_QUESTIONS TO ANSWER_:
A. Output the interview with Fatoumata Thiam word for word, everything from "What inspired you" down to "in science progress?".
B. Using the interview with Fatoumata Thiam, answer each of these on its own line:
(i) What is the name of her village?
(ii) In what year did she obtain her BSc in computer engineering?
(iii) Which area is her proposed irrigation solution meant to optimize and automate?
C. Write the next part of the interview with Fatoumata Thiam, continuing after its final answer.

_GIVEN PASSAGE_:

Using Artificial Intelligence To Transform Agriculture In Africa
Fatoumata Thiam (from Senegal) talks about her groundbreaking research that assesses energy efficiency in irrigation networks.
Can you tell us a bit about yourself?
I was born in Dakar, the capital city of Senegal. I grew up between the city and my village, Diofior, about 150 kilometres away.
What inspired you about science and this specific discipline?
I interacted with science from a very early age because my father is a computer scientist. When I was young,he would to take me to his office where he allowed me to mess around — draw, write, print and play — on the computers. He also had access to the latest technology gadgets, which were at my disposal, as long as I wasn’t destroying them, of course! As a result, I chose to study computer science at university.
My mathematics teacher in secondary school influenced my interest in mathematics and sciences because he taught us with patience and passion.
How did your early path in science progress?
I obtained a BSc in computer engineering in 2013 at Université de Thiès, Senegal. I then proceeded to theUniversity Cheikh Anta Diop still in Dakar, for an MSc in Distributed Information Systems, which I obtained in 2015.
I worked on a distributed architecture of Voice over IP (VoIP), which are networks that do not rely heavily on centralized server nodes to facilitate communication. For my MSc thesis, I worked on real-time storage techniques for Wireless Sensor Networks (WSN).
I consider my greatest achievement to be a two-year tenure as an engineer of telecommunications networks and services in the Department of Information Services at Thiès University in Senegal. Our mission was to set up a distributed authentication system for the university. It was a very challenging project that we managed brilliantly.
What is the focus of your PhD research?
In 2018, I commenced my PhD studies through the Regional Scholarship and Innovation Fund (RSIF), registered at the University Gaston Berger in Senegal. My research focus is on the Internet of Things (IoT) and Artificial Intelligence (AI), as applied to agriculture and farming. I am assessing energy efficiency within irrigation networks and clean energy within solar-powered systems.
The aim is to develop an automated irrigation system that will compute the right amount of water for overall crop growth, ensuring that only the required amounts of water are supplied to the plants. The goal is to propose a solution that will optimize and automate the irrigation paradigm in the Niayes area in north-western Senegal.

_DATA SEGMENT_:
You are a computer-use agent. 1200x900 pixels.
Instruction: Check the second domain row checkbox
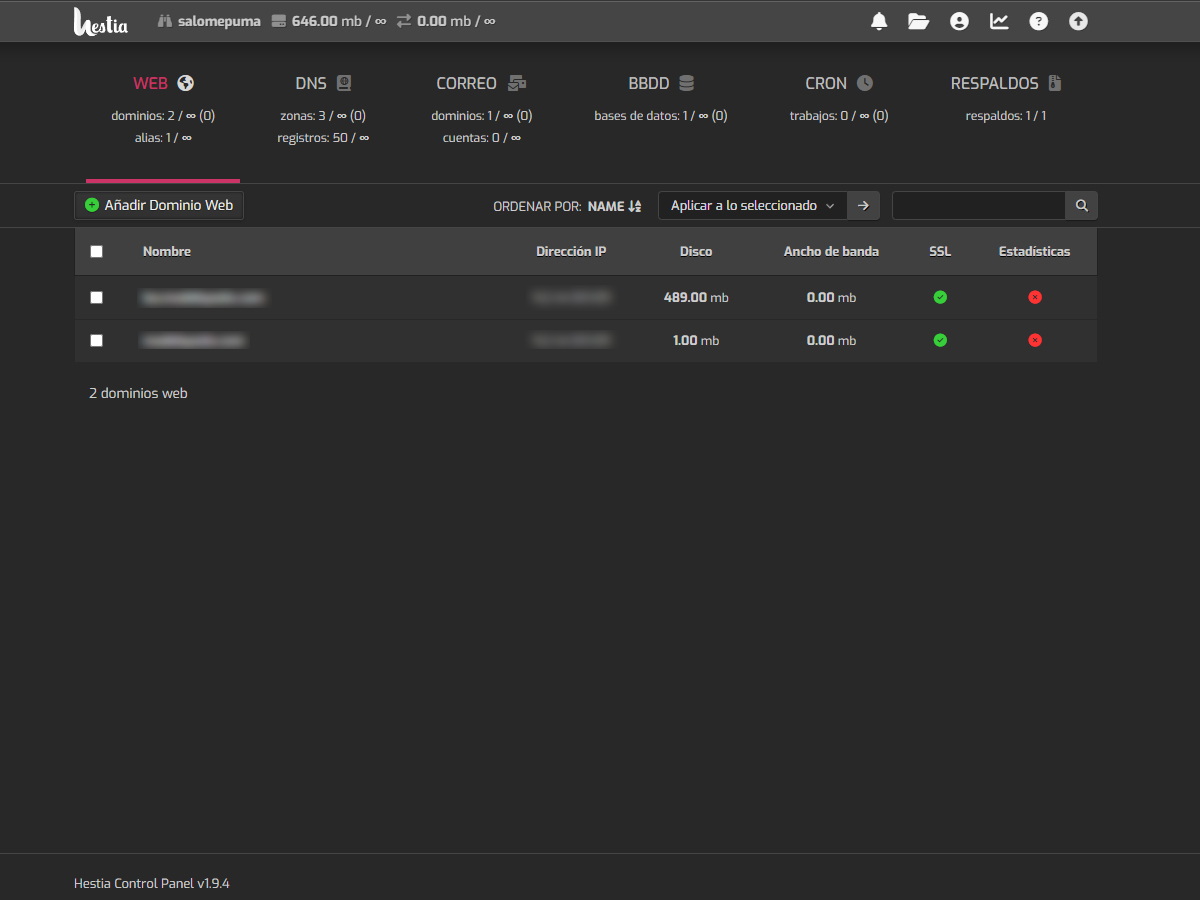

_ANSWERS FOR THE TASKS_:
A.
What inspired you about science and this specific discipline?
I interacted with science from a very early age because my father is a computer scientist. When I was young,he would to take me to his office where he allowed me to mess around — draw, write, print and play — on the computers. He also had access to the latest technology gadgets, which were at my disposal, as long as I wasn’t destroying them, of course! As a result, I chose to study computer science at university.
My mathematics teacher in secondary school influenced my interest in mathematics and sciences because he taught us with patience and passion.
How did your early path in science progress?

B.
(i) Diofior
(ii) 2013
(iii) The Niayes area in north-western Senegal

C.
Niayes has exceptionally favourable climate for farming and represents a natural base of agricultural production in Senegal. However, the region is experiencing increasing salt intrusion and destruction of the strip of Casuarina trees [that help prevent erosion], caused by speculation and irregular sale of land.
So far, I have been able to establish a mathematical model of reliability and accessibility based on energy efficiency. I also have an Internet of Things testbed and several projects are being built from it for novel publications, in the context of our research focus.
How does your research contribute to the Sustainable Development Goals?
My research has a cross-cutting impact on several SDGs. The need to regulate and optimize water resources, as well as the move to more sustainable farming systems is a shared concern in many developing countries and across the globe. This research will contribute much-needed knowledge towards this goal.
What are the broader implications of your research?
The COVID-19 pandemic has elevated the importance of IoT beyond the traditional focus of industrial applications. More human-centric applications of IoT have emerged, for example, in making visible the web of human connections as a critical part of the track and trace strategy to monitor and contain the spread of the virus.
Although our research focuses on agriculture, we are also assessing IoT in a more generic format, with extensive potential for broad transfer of the applications that we will develop.
Overall, this study provides strong evidence of the transformative potential of the Fourth Industrial Revolution (4IR) in Africa and the need for the continent to invest heavily in the necessary infrastructure, capacity and policies.